Sunday, December 2, 2012

Killing More Food

As a former vegetarian, I shocked a lot of my urban friends in Miami and Guadalajara with this picture of me with this young buck that I killed the second to last day of the gun season here in Michigan. They couldn't understand how I could transform from being a vegetarian into someone who not only eats meat, but someone who would kill an animal with a shotgun. I want to dedicate this blog post to explain that the change was not as radical as it appears. 

First, I'll talk about assumptions. People love to (need to) label other people. There's nothing wrong with it. It helps us understand the world, but it can also lead us astray if we start assuming our assumptions are facts rather than possibilities. When someone hears that you're a vegetarian, they automatically start making assumptions about you. They think you're a member of PETA, probably a liberal, and an anti-hunter. I'm not any of those things (unless you're talking about a classical liberal, but that's a different blog post, on a different blog, on a different day). What I am is someone who thinks our daily diet choices have physical, mental, and spiritual implications. I was that way when I was a vegetarian, and I'm that way now. 
I became a vegetarian, because I was interested in Eastern Spirituality and Yoga, and I was trying to live a more peaceful life in harmony with the world. I also thought, what's good for the body is good for the mind is good for the soul (I still do). It wasn't all about me though. My primary political objections to eating meat were directed at industrial scale agriculture. I still think it's horrible that animals are turned into just another consumer product, and they live their short miserable lives in cramped spaces, eating too much, and taking drugs to stay healthy. 

My two primary reasons for being vegetarian still fit with my current paleo influenced diet.

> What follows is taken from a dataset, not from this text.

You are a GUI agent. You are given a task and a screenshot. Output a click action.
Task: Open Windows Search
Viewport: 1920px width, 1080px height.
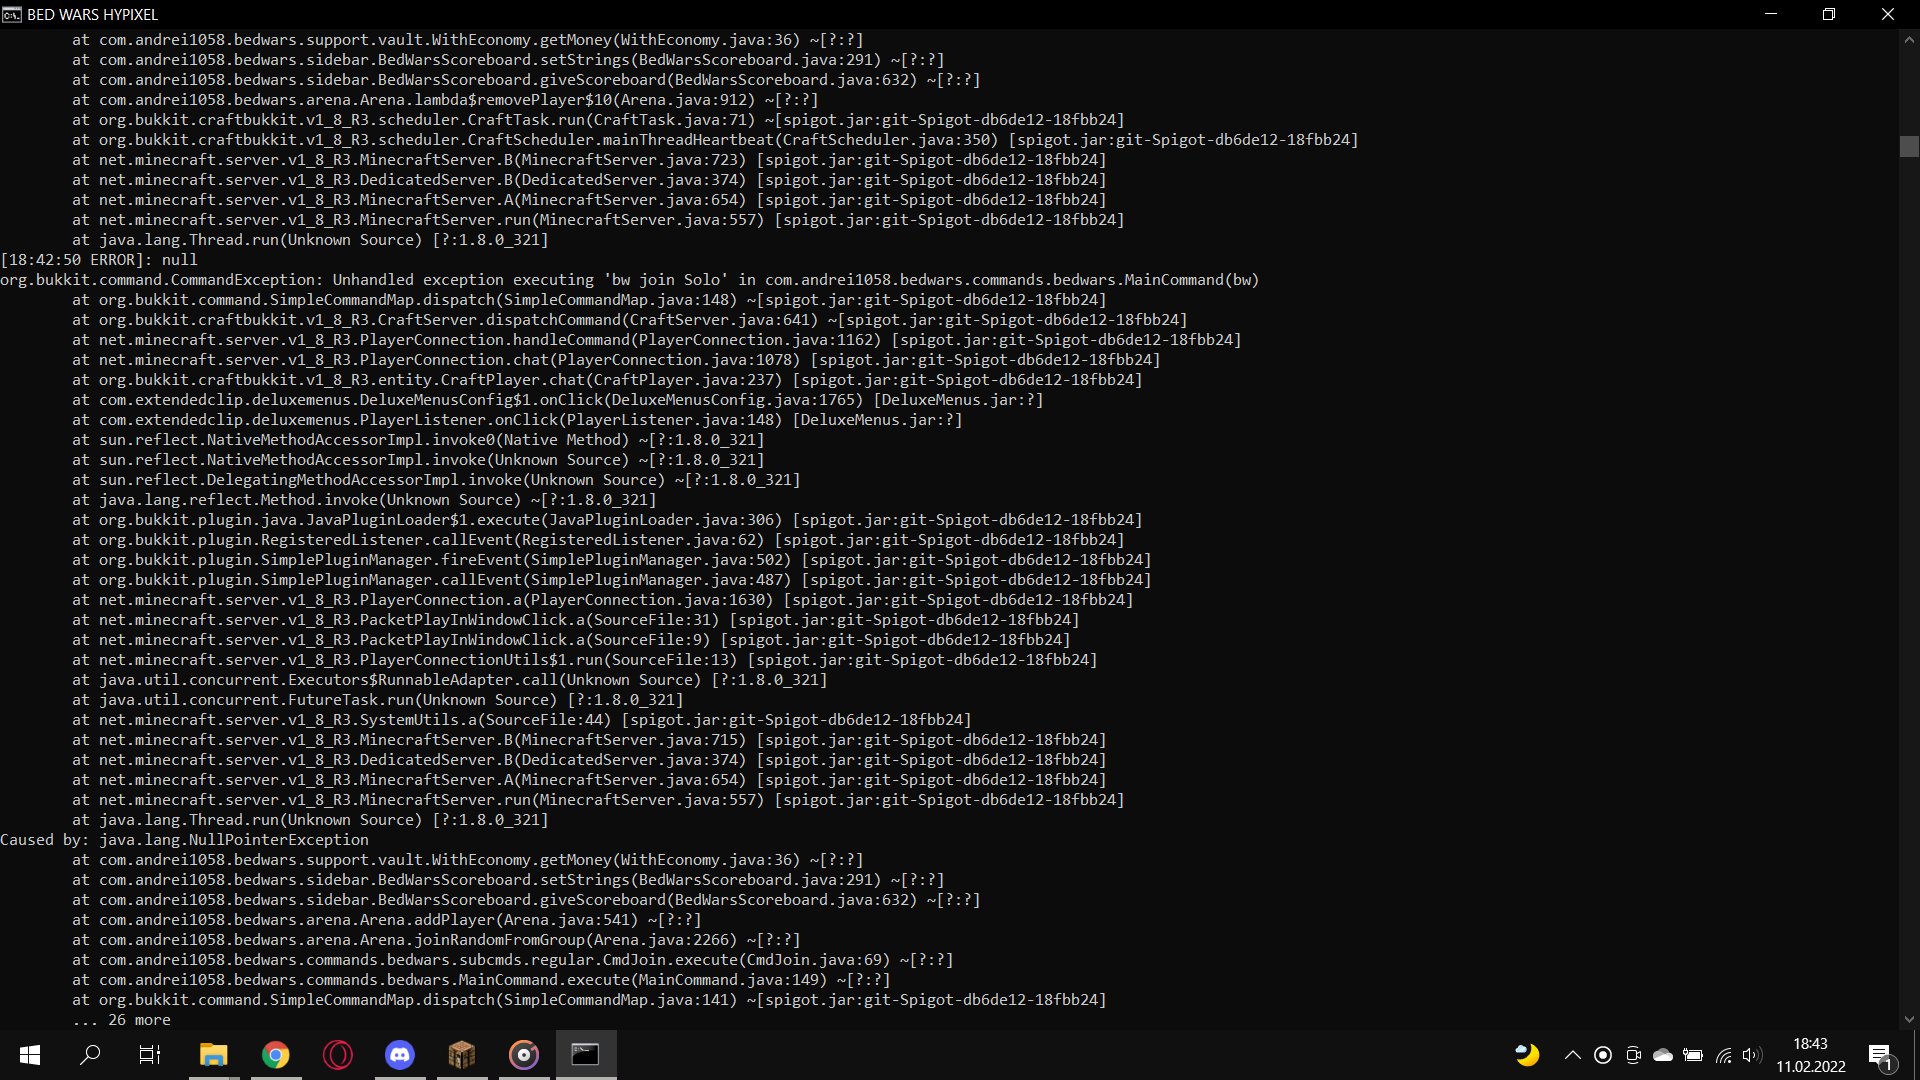[x=91, y=1055]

The problem is that my first reason is actually two reasons (living in peace and harmony) that aren't necessarily compatible. I do want to live in harmony with the world, but the world is not a peaceful place. Are the gazelle and cheetah not living in natural harmony? In order to reach my full potential as a human, I also have to be in touch with the darker, more violent aspects of my nature. I don't think eating meat by itself is enough to take me there. Many people eat meat in complete oblivion to the pain and suffering they cause, but I wanted to feel it, to see, and to take responsibility for it. On the other hand, eating industrially produced meat is not living in harmony. That's a corruption of nature. Those farmers have stolen the spirit of those animals, so what ends up being fed to us is a shadow of an animal. A processed meat-like substance that lacks the nutrition and flavor of an animal that lives a real life.

The buck that I killed lived the life he was born to live. He lived in the woods next to the creek; He stole farmers' corn and soybeans; He did his best to fight and fuck until a predator killed him. It would be a crime against nature if we protected a wild beast like him and turned him into prey without a predator. He couldn't fulfill his role in nature, and neither could I. 


Tuesday, November 27, 2012

Killing my Food

It's easy to insulate ourselves from the brutality of the natural world. We pay for bombs that fall on the other side of the earth, we shop in malls that were once habitat of wild animals, and we stuff ourselves with meat that was once a living being that desperately wanted to stay alive. Our actions cause death and destruction. Even vegetarians should know that many animals (deer, rabbits, mice, pheasants, fox...) are killed and their habitat destroyed each year beneath $500,000 combines while wheat, soy, and corn are being harvested. Now, I have no problem with vegetarianism or veganism. I've probably spent a total of 3 years of my life as a vegetarian off and on, and I would consider experimenting with a vegan diet in the future, but I just want to make it clear that life feeds on life, and we all have to make partners with death, if we want to continue sucking in sweet blue air, and keep our futures open to all the possibilities that it entails.

It's so easy, so convenient to forget about these brutal facts of life when we're buying neat packages of meat from overcrowded supermarkets, but I won't let myself forget. That's why I killed a deer this year. I shot a doe dead from 60 yards away, right in front of her 3 fauns. I continue living, but I had to destroy something beautiful in order to do so. It was exhilarating and heart-wrenching. I believe there are a lot of hunters and non-hunters alike who do not appreciate that dichotomy. Non-hunters prefer to let other people do their dirty work for them, and they avoid the feelings of sadness and guilt, because they have chosen to believe a supermarket created illusion rather than the bloody reality. Hunters also suppress or brush off the feelings of sadness that come with killing a deer, and they focus on the adrenaline rush and/or the trophy. They're afraid only sissies let themselves feel that sadness that comes from taking a life. Macho-men kill and boast and leave the crying for the women. Not me, I think it's essential to open ourselves up to the sadness of this cruel world, not ignore it or hide from it. I killed a deer. I'm a killer, and so are you.